One thing most can agree on is it appears unlikely the Bears and Allen Robinson will work out a new deal before Tuesday. And it is impossible to imagine the Bears are a better team without him or at least without reasonable compensation for losing him.
The deadline for teams to use their one franchise or transition tag is 3 p.m. Tuesday.
An exclusive franchise tag on Robinson means he cannot negotiate with any other team and would receive the average salary of the five highest paid receivers in the league.
This tag has only been used four times on Le'Veon Bell (2017), Kirk Cousins (2017), Von Miller (2016) and Drew Brees (2012) in 10 years.
Or they could use the nonexclusive franchise tag, paying Robinson the average salary of the five highest paid wide receivers in the league over the last five years, he could negotiate with other teams but another team signing him would give the Bears two first-round draft choices or the Bears could match the offer.

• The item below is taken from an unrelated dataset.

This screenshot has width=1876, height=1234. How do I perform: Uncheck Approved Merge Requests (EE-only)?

No one is giving up two No. 1s for Robinson, so if they go the franchise route this is the tag they'd use.
The third choice is a transition tag that would cause the Bears to pay him the average of the 10 highest paid wide receivers last year. Robinson could negotiate with other teams, but the Bears would have the right to match, and if they did not match they receive no compensation.
The transition tag is the strategy Ryan Pace used to retain Kyle Fuller in 2018 when he matched the deal Fuller got from the Packers.

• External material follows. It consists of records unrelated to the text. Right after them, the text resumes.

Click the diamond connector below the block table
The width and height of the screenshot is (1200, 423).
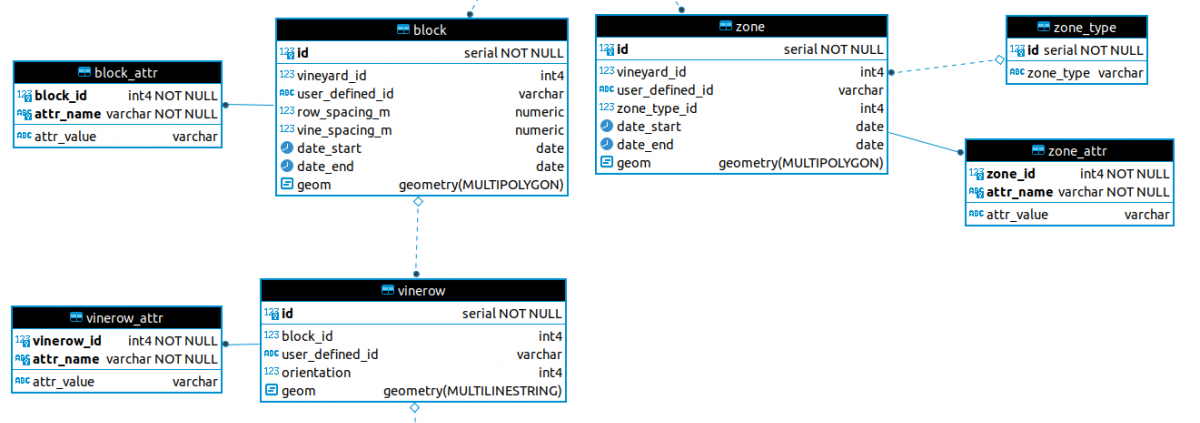click(418, 202)
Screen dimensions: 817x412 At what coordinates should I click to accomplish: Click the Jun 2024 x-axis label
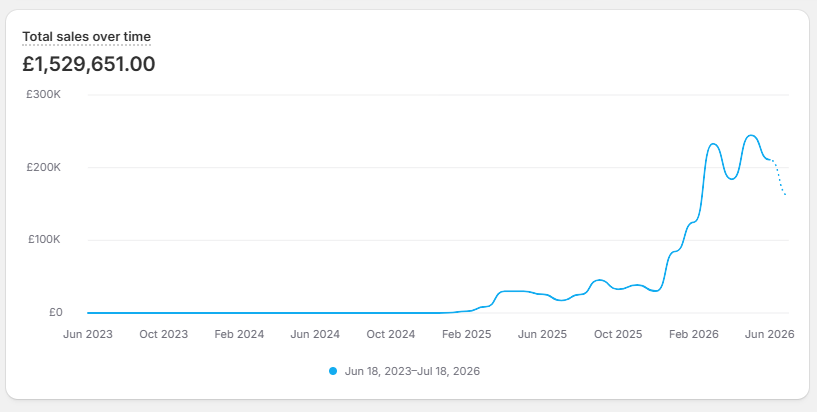pyautogui.click(x=315, y=334)
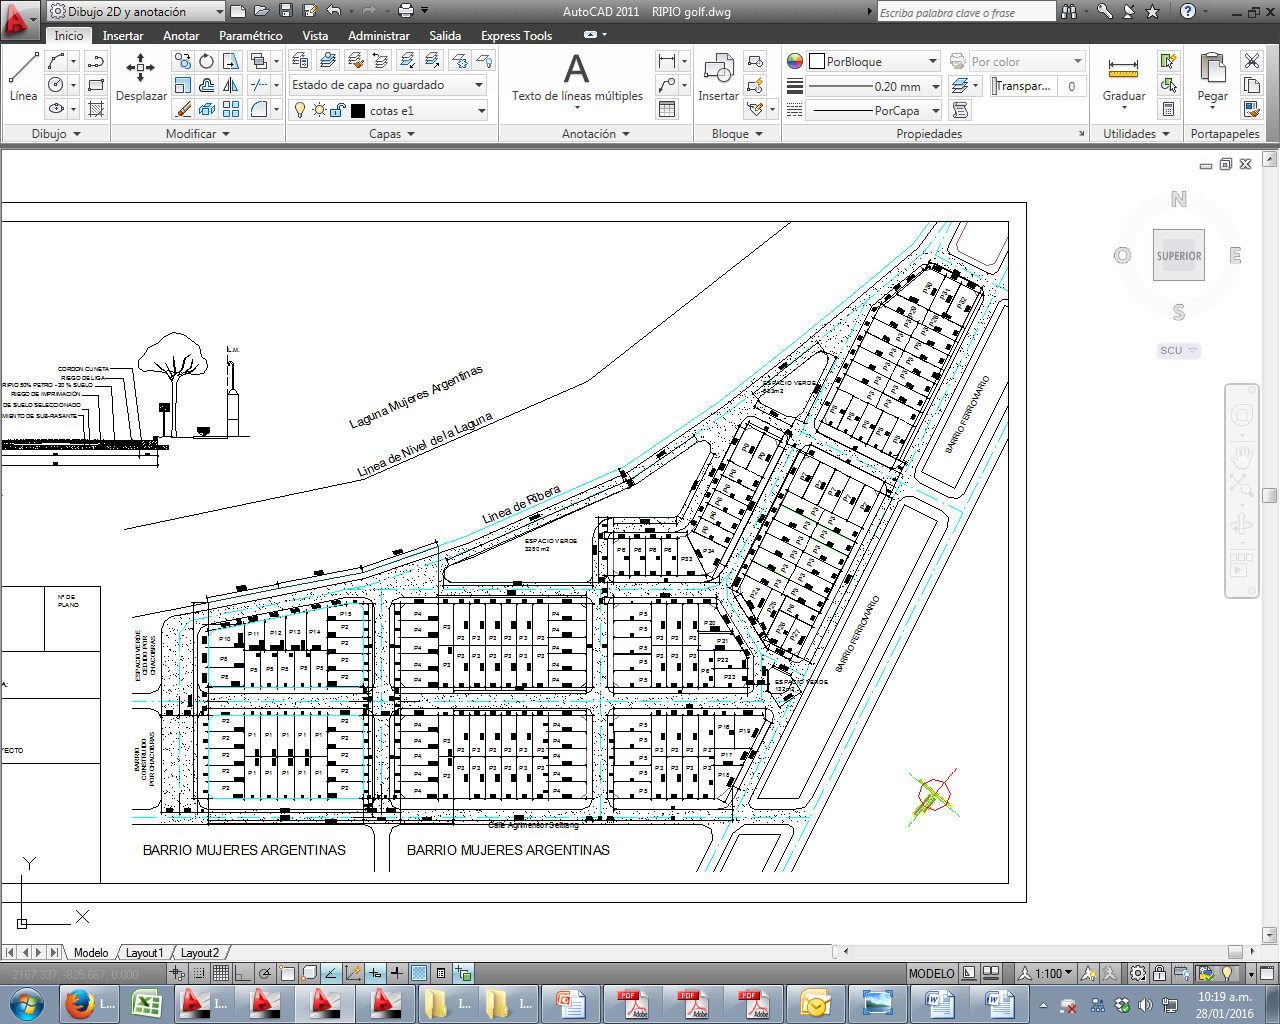
Task: Expand the 0.20 mm lineweight dropdown
Action: click(935, 86)
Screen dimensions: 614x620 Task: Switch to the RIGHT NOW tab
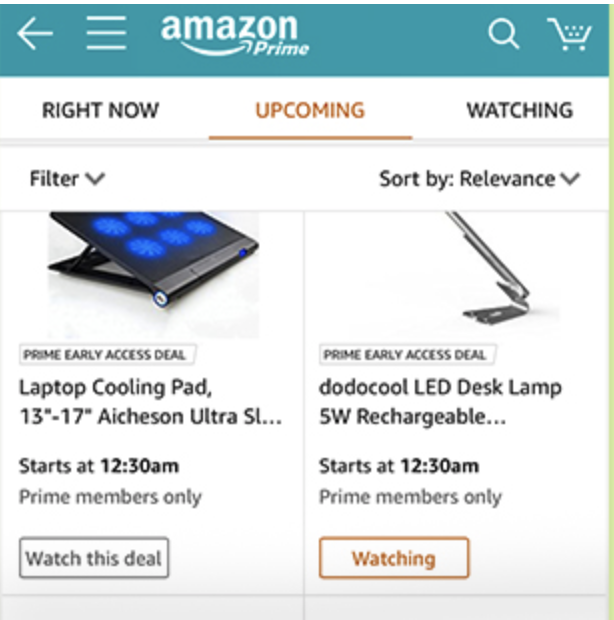(x=100, y=110)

Once tagged with any of these options Robinson and the Bears would have until July 15 to work out a long-term contract, but after the 15th he would have to play under the tag this season or hold out.

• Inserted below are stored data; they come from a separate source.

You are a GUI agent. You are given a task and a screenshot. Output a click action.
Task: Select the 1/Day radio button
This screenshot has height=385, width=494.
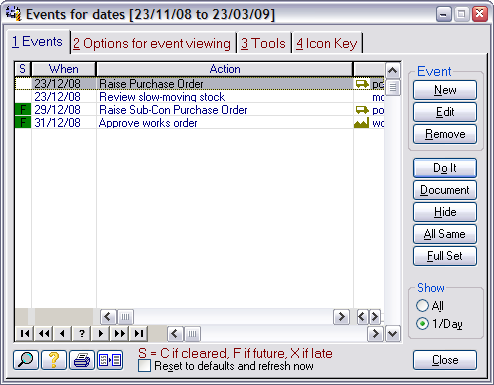click(422, 324)
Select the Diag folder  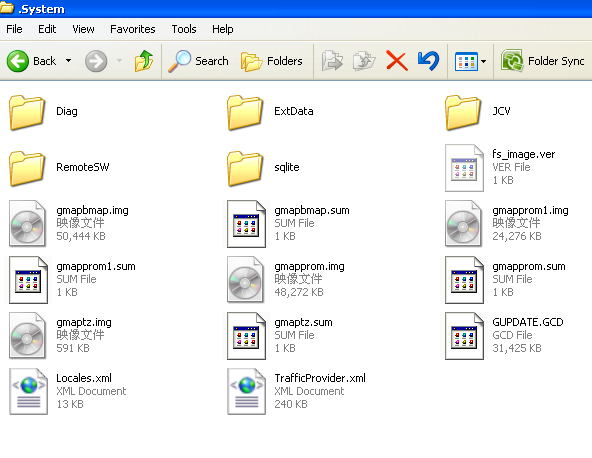pos(43,112)
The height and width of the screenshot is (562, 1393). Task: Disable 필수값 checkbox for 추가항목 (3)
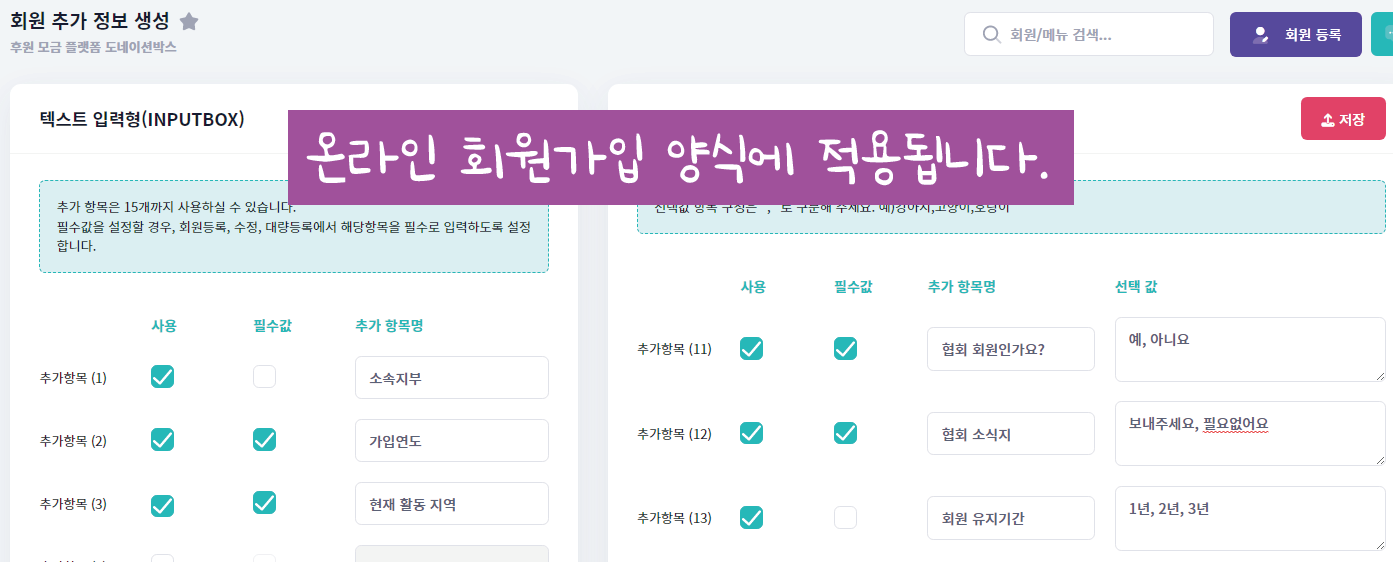click(x=264, y=503)
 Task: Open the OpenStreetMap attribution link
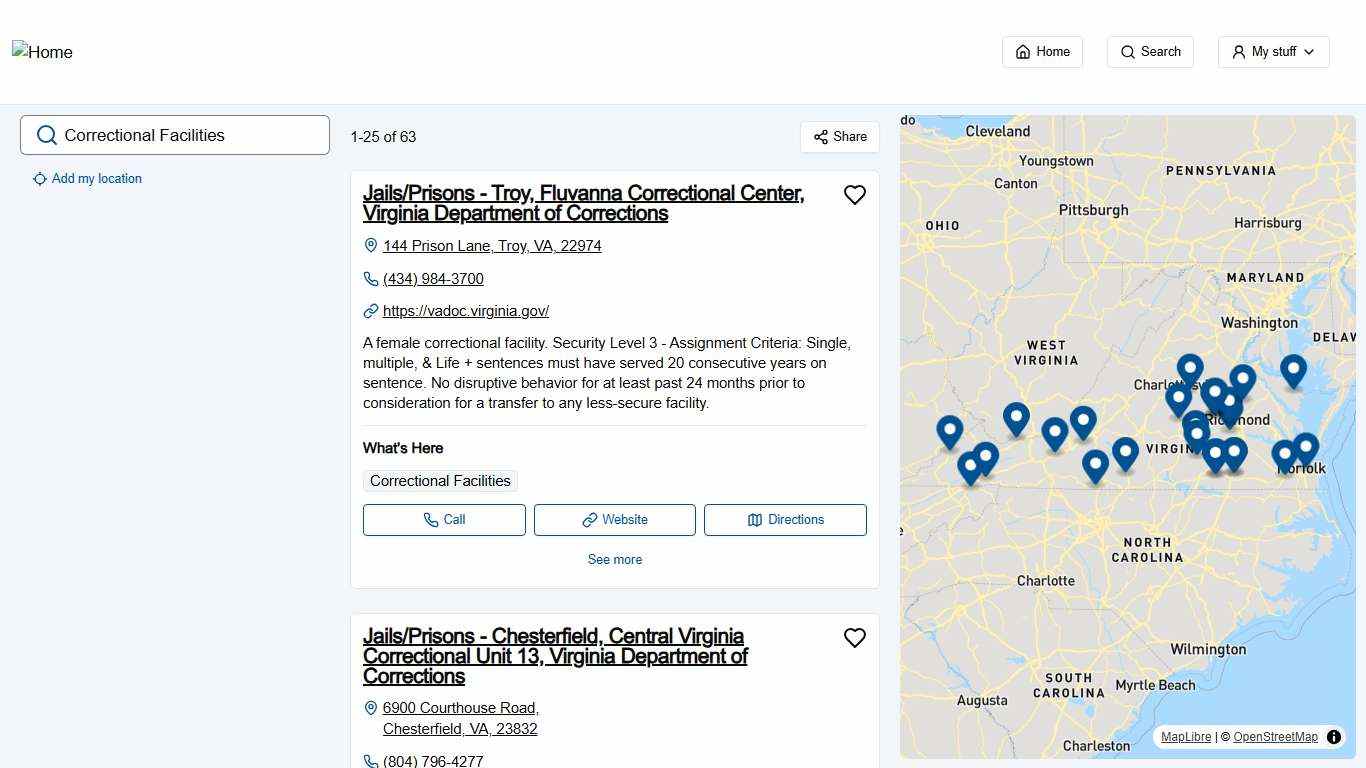point(1276,737)
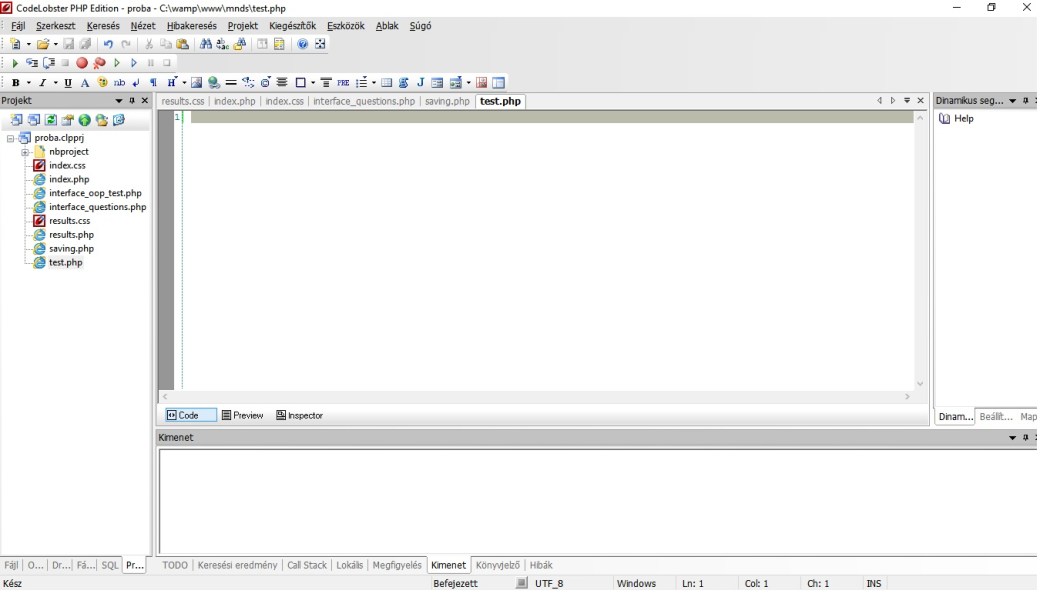The height and width of the screenshot is (597, 1040).
Task: Select results.php in project tree
Action: click(71, 235)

Under the franchise tag Robinson would be paid $16.43 million. He'd get $14.27 million with a transition tag.
One big drawback to these tags is either of those amounts would count fully against the Bears' already extremely challenged 2021 salary cap.
NFL teams have traditionally used tags sparingly with only six, five, five, nine and six players tagged from 2019 going back to 2015, respectively, but it exploded last year with 15 players getting tagged.
One of the advantages of these tags is beyond being able to control the player. A team can attempt to tag and trade a player if the player can get the deal he wants from the team he's traded to, and the team trading him at least gets compensation more commensurate with his value.
Tags can be rescinded at any time.
This is why it would be nuts for the Bears not to at least tag Robinson if for no other reason than to buy time and try and get something of value in return if they can't keep him.
There is another wrinkle.
Cordarrelle Patterson, Cairo Santos, Patrick O'Donnell and Tashaun Gipson are other free agents the Bears don't want to lose, particularly Patterson and Santos.
Patterson won't get tagged because as valuable as he is, he'd be paid the wide receiver value and that's just too much.
But tagging kickers is commonplace -- nine in the last 10 seasons -- because the one-year salary they get isn't a cap killer or that different from what they'd get in a long-term deal.
Choosing Santos over Robinson sounds crazy, but it is about $11.5 million more cap friendly and stranger things have happened.
Historically the Bears have been frugal with tags -- Fuller, Alshon Jeffery, Henry Melton, Matt Forte, Lance Briggs, Bryan Robinson, Raymont Harris and Donnell Woolford are the players they've tagged.
What would be stunning is if the Bears don't tag Robinson.